-- Record set --
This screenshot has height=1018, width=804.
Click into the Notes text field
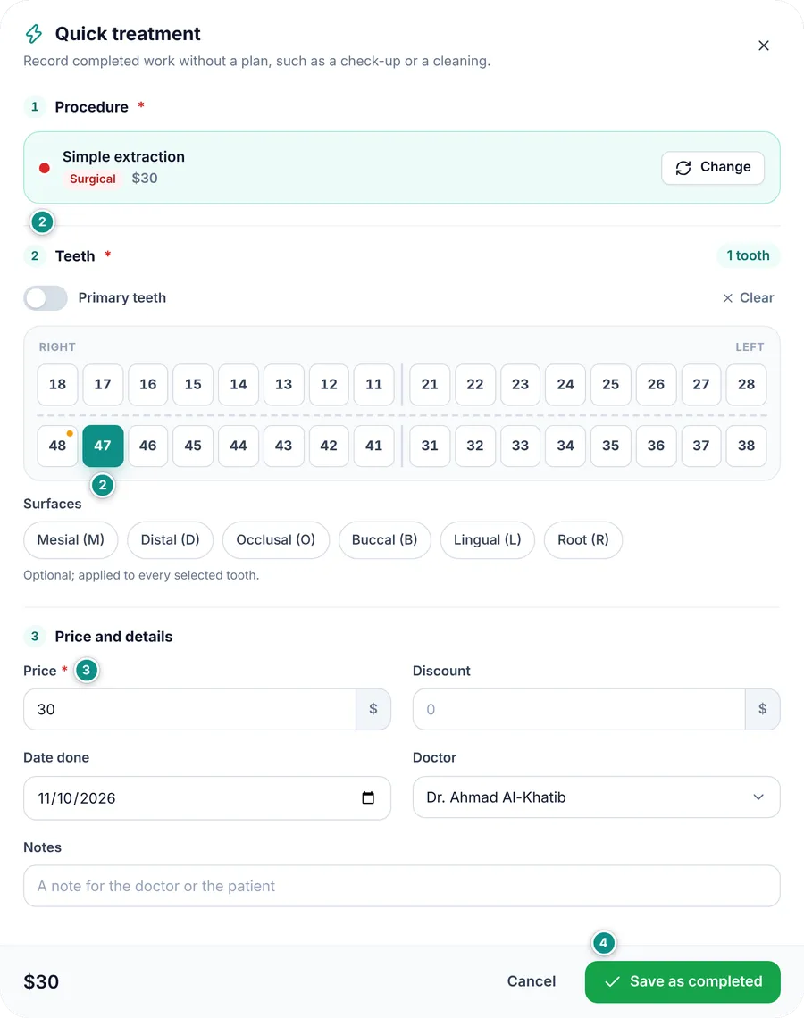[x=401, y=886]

* * *

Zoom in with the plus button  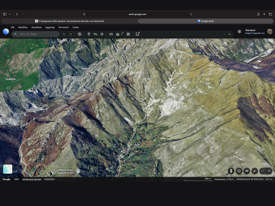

---

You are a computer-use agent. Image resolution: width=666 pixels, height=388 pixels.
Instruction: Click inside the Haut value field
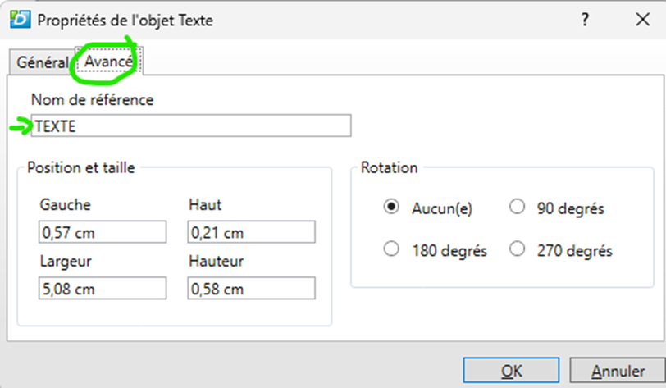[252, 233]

-- What is needed --
Each line of the data that holds "height" should be reported.

-- Result of the exercise --
This screenshot has height=1018, width=804.
You are a computer-use agent. Image resolution: width=666 pixels, height=388 pixels.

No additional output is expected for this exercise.